Donnerstag, 26. Dezember 2019

Höhepunkt der Lawinengefahr ist überschritten - Triebschnee in großen Höhen sowie Gleitschnee unterhalb etwa 2600m bilden die Hauptgefahr

Ein Zwischenhoch am Stefanitag beendete die von der ZAMG-Wetterdienststelle vorhergesagte stürmische Schneefallperiode. Der Höhepunkt der Lawinengefahr ist inzwischen überschritten. Während der kommenden Tage wird die Lawinengefahr kontinuierlich zurückgehen. Die Hauptprobleme bilden dann einerseits frische und z.T. auch ältere Triebschneepakete in größeren Höhen, andererseits die auf steilen Wiesenhängen abgleitenden Schneemassen. Das warme, sonnige Wetter ab dem 28.12. wird das Abgleiten von Schnee noch etwas fördern.

Überblick über die Niederschlagsmengen

Die Prognosen der ZAMG-Wetterdienststelle sind eingetroffen. Am meisten Schnee ist ganz im Westen sowie in den nördlichen Regionen des Landes gefallen. Spitzenreiter bei den Messstationen war die Schneestation Seegrube oberhalb von Innsbruck.

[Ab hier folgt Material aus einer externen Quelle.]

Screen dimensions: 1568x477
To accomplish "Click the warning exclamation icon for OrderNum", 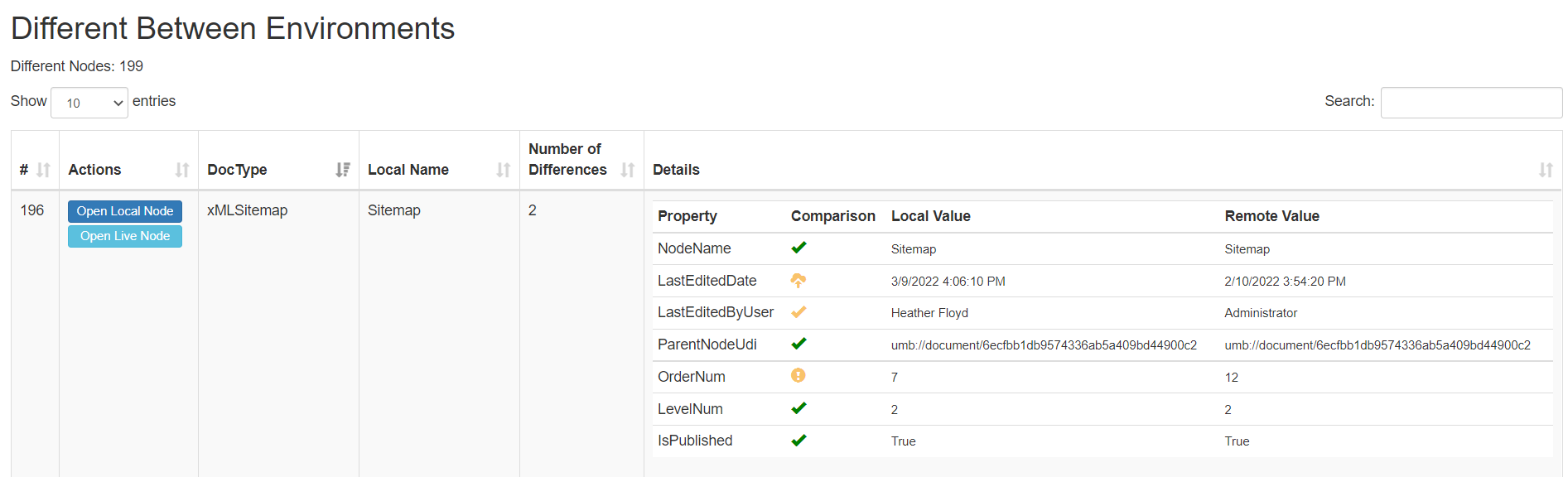I will click(798, 376).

Seit dem 21.12. stieg die Gesamtschneehöhe der Station Seegrube über 150cm an.

72h-Neuschneeprognose für den Zeitraum 23.12.2019-26.12.2019 für Tirol und angrenzende Gebiete.

Tief winterlich auf der Alplhütte im Mieminger Gebirge auf 1540m (Foto: 25.12.2019)

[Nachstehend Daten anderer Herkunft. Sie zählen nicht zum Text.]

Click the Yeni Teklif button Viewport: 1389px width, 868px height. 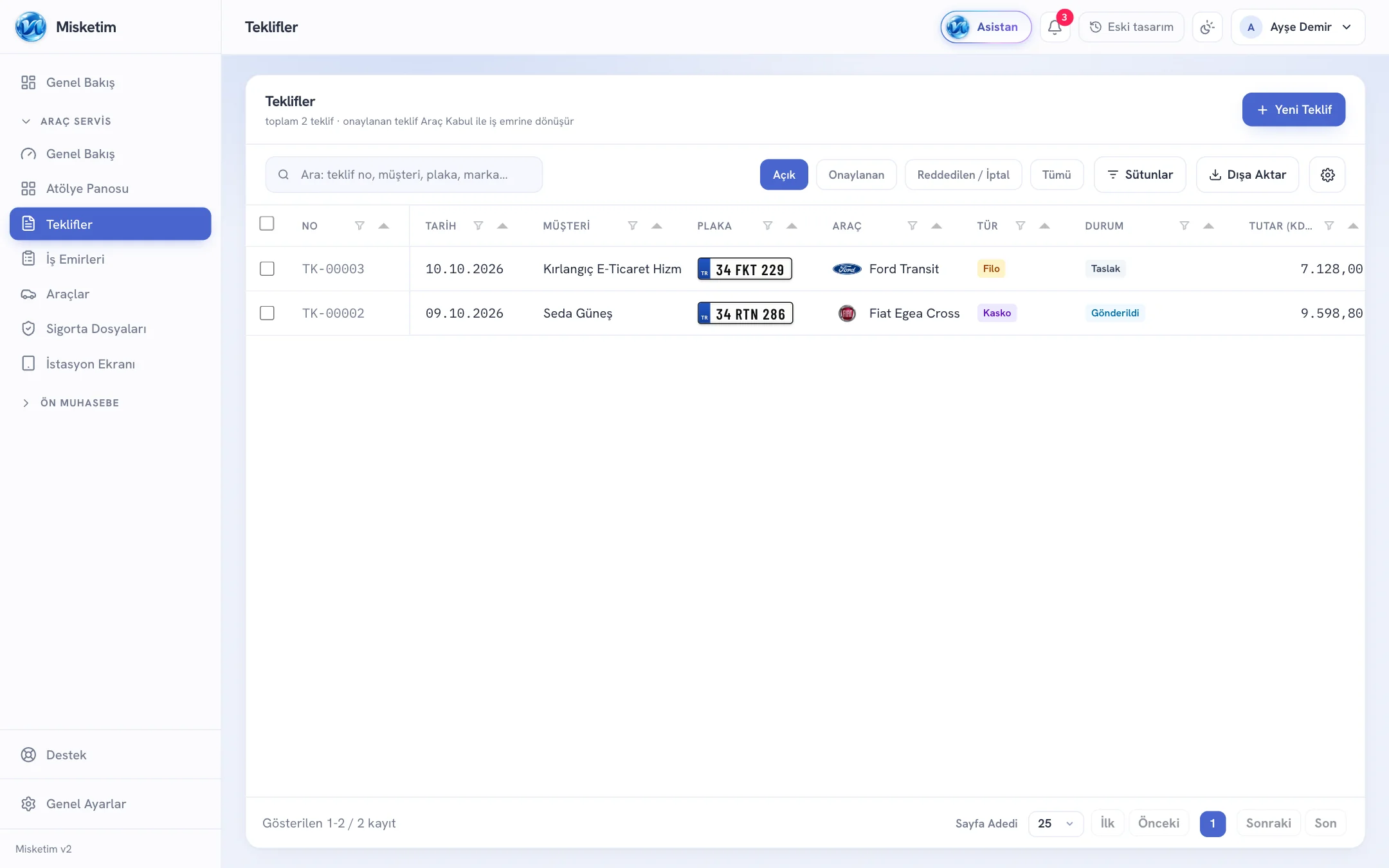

Pistengeräte hatten am Tiefenbachgletscher am 25.12. mit 60cm Neuschnee zu kämpfen.

Bezeichnend für den Großteil Osttirols war hingegen der meist stürmische Wind. Niederschlag fiel dort v.a. am 21.12. (je weiter südlich, desto mehr).

Bezeichnend für Osttirol: Station St. Veit Zischke im Defereggental.

Etwas Neuschnee, aber v.a. auch viel Schnee-Reserven von Mitte November: Am Weg zum Gaishörndl im Villgratental (Foto: 22.12.2012)

Die Schneedecke

Das Auf und Ab bei den Temperaturen während der vergangenen Niederschlagsperiode führte zu Schwankungen bei der Regen- bzw. Schneefallgrenze. Kurzfristig lag diese am 24.12. meist um 1800m, bevor sie sich am 25.12. häufig um 1000m einpendelte. Aufgrund der vorangegangenen warmen Witterung kann man deshalb von einer bis etwa 2000m hinauf (leicht) feuchten bzw. isothermen Schneedecke ausgehen. Zudem beobachteten wir innerhalb des Neuschneepakets viele Graupelkörner, jedoch keine einheitliche, ausgeprägte Schicht, die etwa als Schwachschicht für Schneebrettlawinen dienen hätte können. Dennoch können lokale, für Schneebrettlawinen bedeutsame Graupelnester prinzipiell nicht ausgeschlossen werden (vermehrt kann dies z.B. unter Felsabbrüchen der Fall sein).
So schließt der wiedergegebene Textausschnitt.